Big four Japanese motorcycles suppliers Keihin, Showa, and Nissin will become a thing of the past. Sort of. In a very significant deal, Honda will take control of the three suppliers and merge them into one company. In a deal with Hitachi, Honda will then integrate the newly owned companies into a new company named Hitachi Automotive Systems.
If you are not familiar with Keihin, Showa, and Nissin, below is a brief summary of each company’s specialties:
In the motorcycle market, Keihin manufactures carburetors and fuel injection systems and is one of Honda’s major suppliers. They also supply fuel systems for Triumph, Suzuki, Kawasaki, KTM, Royal Enfield, and Harley-Davidson.
A Keihin throttle body. Photo credit: Keihin
Showa is a manufacturer of suspension systems for both motorcycles and cars. The company got its start manufacturing suspension systems during World War II producing aircraft suspension and landing systems.

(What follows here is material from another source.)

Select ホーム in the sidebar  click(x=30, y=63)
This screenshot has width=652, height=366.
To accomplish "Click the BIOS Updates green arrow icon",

A Showa fork. Photo credit: Showa
Nissin Kogyo (NISSIN) specializes in the manufacturing of braking systems. Founded in 1953, Nissin has nearly 10,000 current employees.
A pair of Nissin 4 pot brake calipers. Photo credit: Nissin
Currently, Honda owns 41 percent of Keihin, 34 percent of Showa, and 35 percent of Nissin Kogyo. Upon completion of the deal, Honda will hold a 33.4% stake, and Hitachi will own the remaining 66.6% stake. The new company will have a combined annual revenue of approximately $20B (billion) and a workforce of roughly 75,000 people.
Noriya Kaihara, Managing Officer, Honda Motor Co., Ltd., had this to say about the deal.
We are very pleased and excited to have established a partnership towards the new era. We are confident that by the synergy created by intercrossing the strengths of the three companies that are active as the core of the Honda Group with that of Hitachi Automotive Systems, technological development will further accelerate.
Honda and Hitachi are making to move to combine forces and share costs. The cost of next-generation technology is massive, and a larger company is enormous. A larger company with more cash can deal with funding this type of growth.
It will take about a year to integrate the new companies. This timeline anticipates the review and approval of pending anti-trust approval in different markets. The exact schedule is not yet clear.
Keihin, Showa, and Nissin are retaining their individual brands for now. But in the not too distant future, those names will become a thing of the past.